Dans la deuxième partie de l’article, la Première nation s’engage à remédier à celles de ses lois ou de ses actions jugées incompatibles avec les obligations juridiques internationales du Canada par un organe de surveillance d’un traité international ou tout autre tribunal compétent. On retrouve une disposition semblable dans l’Accord tlicho sur l’autonomie gouvernementale.

La Commission recommande au gouvernement du Canada et aux Premières nations d’envisager la possibilité d’inclure des dispositions traitant spécialement de la protection et de la promotion des droits de la personne lorsqu’ils négocient les termes d’un accord sur l’autonomie gouvernementale ou sur des revendications territoriales. Quant aux Premières nations qui sont déjà régies par leur propre loi habilitante, elles devraient envisager de recommander des modifications législatives ou de recourir à des mesures administratives et à des politiques pour protéger les droits fondamentaux de leurs citoyens.

Respect des obligations relatives aux droits de la personne

Avec l’abrogation de l’article 67, les membres des Premières nations pourront, pour la première fois de leur histoire, déposer des plaintes relevant du domaine des droits de la personne à l’égard des dispositions de la Loi sur les Indiens et des actions prises sous le régime de cette loi par le gouvernement du Canada (de même que des plaintes contre les gouvernements des Premières nations). Plusieurs dispositions de la Loi sur les Indiens soulèvent des préoccupations liées aux droits de la personne et pourraient faire l’objet de plaintes devant la Commission. C ’est d’ailleurs la raison pour laquelle l’article 67 a été édicté au départ et pourquoi il y a lieu de l’abroger.

Malgré l’abrogation de l’alinéa 12(1)b) en 1985, on soupçonne que les autres mesures législatives contenues dans le projet de loi C-31 ne répondent pas aux conditions requises relativement aux droits de la personne. La question la plus préoccupante concerne les femmes qui ont perdu leur statut d’Indienne avant 1985 : contrairement à ceux de leurs frères et de leurs cousins qui ont aussi épousé des personnes non inscrites, ces femmes n’ont pas la possibilité de transmettre le statut d’Indien à leurs enfants et à leurs petits-enfants. L’absence de dispositions portant sur le partage des biens matrimoniaux constitue, comme nous l’avons noté précédemment, un autre problème très préoccupant en ce qu’il porte grandement préjudice aux femmes des Premières nations. Il existe en outre toute une gamme de questions susceptibles de soulever des préoccupations au plan des droits de la personne.
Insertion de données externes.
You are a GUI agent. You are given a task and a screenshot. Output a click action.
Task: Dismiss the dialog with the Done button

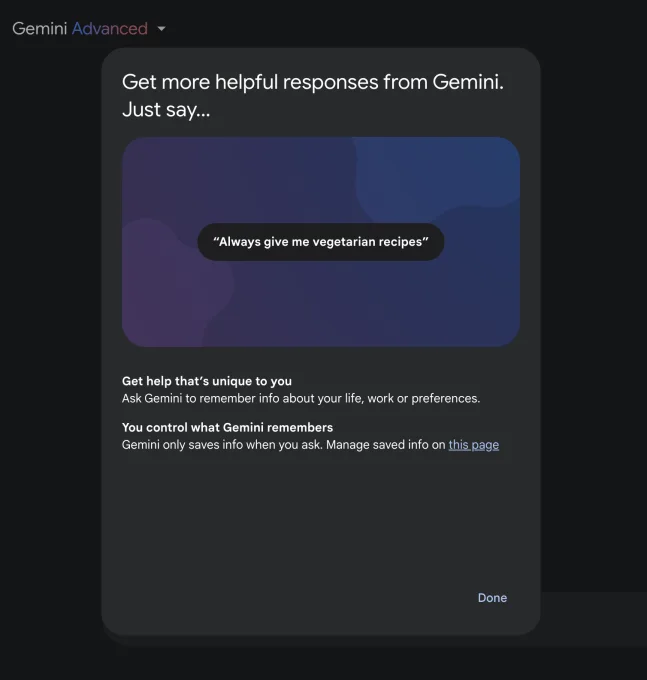492,598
Le présent rapport n’a pas pour objet de faire l’examen détaillé de ces questions. D’ailleurs, il n’est pas certain que ces dernières pourraient servir de substrat au dépôt d’une plainte sous le régime de la Loi. Comme c’est le cas pour toutes les affaires dont elle est saisie, la Commission se devrait d’examiner le bien-fondé de chaque plainte à la lumière de la Loi et de la jurisprudence. Dans l’éventualité de l’abrogation de l’article 67, la Commission donnerait suite à ces plaintes jusqu’aux limites permises par la Loi.

Toutefois, la Commission privilégierait que le gouvernement adopte une approche proactive en vue de prévenir la discrimination sans attendre le dépôt de plaintes et la conclusion d’instances susceptibles de s’étendre sur de longues périodes. Par conséquent, la Commission presse le gouvernement de procéder avec elle, de concert avec les Premières nations et les autres organismes concernés, à l’examen des dispositions de la Loi sur les Indiens et des politiques et programmes applicables afin de veiller à ce qu’ils n’entrent pas en conflit avec la Loi canadienne sur les droits de la personne et les autres règles pertinentes de droit interne ou de droit international relatives à ces droits. Cet examen devrait être axé notamment sur l’incidence du projet de loi C-31 et sur les mesures permettant de traiter équitablement les questions d’appartenance et de droit au statut pour toutes les parties intéressées.